Russia summons Finland ambassador over US border accord

Finnish Foreign Minister Elina Valtonen and Defence Minister Antti Hakkanen with US Secretary of State Antony Blinken pose for a photo after signing an agreement

Russia has summoned the Finnish ambassador in Moscow, after Finland signed a new agreement on military co-operation with the US.

Monday’s deal grants the US broad access to the area of Finland’s long border with Russia.

Moscow said it would “take necessary measures to counter the aggressive decisions of Finland and its Nato allies”.

Finland joined Nato this year in response to Russia’s Ukraine invasion.

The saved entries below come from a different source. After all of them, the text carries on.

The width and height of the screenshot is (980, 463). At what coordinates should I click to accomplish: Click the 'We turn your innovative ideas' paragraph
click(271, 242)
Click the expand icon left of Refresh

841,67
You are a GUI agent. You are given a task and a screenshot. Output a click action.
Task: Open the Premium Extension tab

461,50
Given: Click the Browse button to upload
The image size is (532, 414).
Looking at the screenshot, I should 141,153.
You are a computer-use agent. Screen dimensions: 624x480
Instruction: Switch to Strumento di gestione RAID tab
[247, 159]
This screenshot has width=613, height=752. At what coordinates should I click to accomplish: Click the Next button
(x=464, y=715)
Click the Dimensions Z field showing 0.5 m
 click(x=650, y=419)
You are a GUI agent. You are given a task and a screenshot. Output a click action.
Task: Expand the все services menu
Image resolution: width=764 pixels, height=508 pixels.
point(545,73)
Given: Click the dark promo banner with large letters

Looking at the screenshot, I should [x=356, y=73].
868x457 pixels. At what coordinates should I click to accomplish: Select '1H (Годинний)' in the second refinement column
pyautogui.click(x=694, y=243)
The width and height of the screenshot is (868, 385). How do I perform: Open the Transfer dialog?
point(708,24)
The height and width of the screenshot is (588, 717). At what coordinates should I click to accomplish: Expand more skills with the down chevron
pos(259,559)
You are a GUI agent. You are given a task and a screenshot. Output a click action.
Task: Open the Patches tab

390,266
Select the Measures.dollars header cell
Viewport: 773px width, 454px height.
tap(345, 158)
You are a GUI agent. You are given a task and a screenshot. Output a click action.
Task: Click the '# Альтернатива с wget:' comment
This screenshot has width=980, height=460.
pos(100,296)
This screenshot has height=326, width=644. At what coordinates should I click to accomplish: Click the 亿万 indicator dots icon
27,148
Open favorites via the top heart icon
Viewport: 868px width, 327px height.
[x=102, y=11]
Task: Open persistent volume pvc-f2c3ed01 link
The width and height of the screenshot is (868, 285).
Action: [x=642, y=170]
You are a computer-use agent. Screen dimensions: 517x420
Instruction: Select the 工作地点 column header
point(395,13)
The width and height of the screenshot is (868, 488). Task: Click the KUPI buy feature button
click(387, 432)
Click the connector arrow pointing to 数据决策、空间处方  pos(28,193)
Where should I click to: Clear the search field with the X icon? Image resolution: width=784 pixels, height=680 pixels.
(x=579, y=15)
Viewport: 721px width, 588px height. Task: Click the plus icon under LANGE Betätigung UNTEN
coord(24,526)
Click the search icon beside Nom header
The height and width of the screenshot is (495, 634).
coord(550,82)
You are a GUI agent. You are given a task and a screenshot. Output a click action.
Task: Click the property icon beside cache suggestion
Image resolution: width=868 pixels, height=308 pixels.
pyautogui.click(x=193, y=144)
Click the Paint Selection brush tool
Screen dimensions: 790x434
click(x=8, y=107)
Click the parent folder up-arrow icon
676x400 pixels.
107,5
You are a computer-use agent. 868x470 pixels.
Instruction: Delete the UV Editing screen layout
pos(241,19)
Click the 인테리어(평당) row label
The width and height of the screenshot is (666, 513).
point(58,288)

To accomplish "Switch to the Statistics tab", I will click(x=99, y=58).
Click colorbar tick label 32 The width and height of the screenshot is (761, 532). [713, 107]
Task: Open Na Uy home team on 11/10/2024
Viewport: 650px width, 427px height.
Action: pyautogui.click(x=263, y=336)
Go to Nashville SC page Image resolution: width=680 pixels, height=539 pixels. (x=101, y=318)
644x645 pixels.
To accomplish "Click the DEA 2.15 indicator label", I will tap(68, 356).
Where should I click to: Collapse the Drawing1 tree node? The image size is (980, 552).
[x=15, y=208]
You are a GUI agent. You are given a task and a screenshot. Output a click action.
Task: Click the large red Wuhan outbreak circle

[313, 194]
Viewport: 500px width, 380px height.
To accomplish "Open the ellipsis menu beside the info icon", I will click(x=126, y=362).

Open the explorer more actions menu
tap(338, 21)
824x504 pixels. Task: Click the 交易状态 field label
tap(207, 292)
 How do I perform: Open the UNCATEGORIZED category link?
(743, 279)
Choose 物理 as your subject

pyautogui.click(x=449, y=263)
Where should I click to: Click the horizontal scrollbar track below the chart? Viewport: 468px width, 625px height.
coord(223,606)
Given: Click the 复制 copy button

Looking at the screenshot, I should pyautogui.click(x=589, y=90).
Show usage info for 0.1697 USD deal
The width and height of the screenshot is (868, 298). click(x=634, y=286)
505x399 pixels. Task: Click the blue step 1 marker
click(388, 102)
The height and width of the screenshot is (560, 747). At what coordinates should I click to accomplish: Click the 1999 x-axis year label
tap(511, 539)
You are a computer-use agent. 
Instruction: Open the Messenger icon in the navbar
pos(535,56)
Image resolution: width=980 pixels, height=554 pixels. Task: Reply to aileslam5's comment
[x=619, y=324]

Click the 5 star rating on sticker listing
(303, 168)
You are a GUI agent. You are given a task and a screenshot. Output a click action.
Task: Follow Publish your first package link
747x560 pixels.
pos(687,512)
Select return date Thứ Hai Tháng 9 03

Russian President Vladimir Putin recently accused Nato of having “dragged” Finland into the bloc, and announced the creation of a new military district near Finland’s border.

Meanwhile Finland has accused Russia of channelling migrants towards its territory in a “hybrid operation”, and has temporarily closed all its border crossings with its eastern neighbour.

Vaalimaa border crossing
Image caption,All Finland’s border crossings with Russia will remain closed until 14 January

The agreement signed on Monday allows the US rapid military access and aid to Finland in the event of conflict, as well as joint training of forces.

“We do not expect the United States to take care of the defence of Finland. We continue to invest in our defence and share the burden in our area and beyond,” Defence Minister Antti Hakkanen said, quoted by the AFP news agency.

“However, this agreement significantly enhances our ability to act together in all situations.”

Russian foreign ministry spokeswoman Maria Zakharova said Moscow would not leave “Nato’s military buildup” on its borders unanswered.

“Responsibility for turning a zone of good-neighbourliness in this region into a zone of possible confrontation lies entirely with the current Finnish authorities,” she said.

Finland enjoyed relatively friendly relations with Russia’s predecessor the USSR during the Cold War, steering clear of joining the Western military alliance.

But along with Sweden it applied to join Nato over concerns that Russia’s aggression in Ukraine could spread to other neighbouring countries.

It shares a 1,340km (830-mile) frontier with Russia.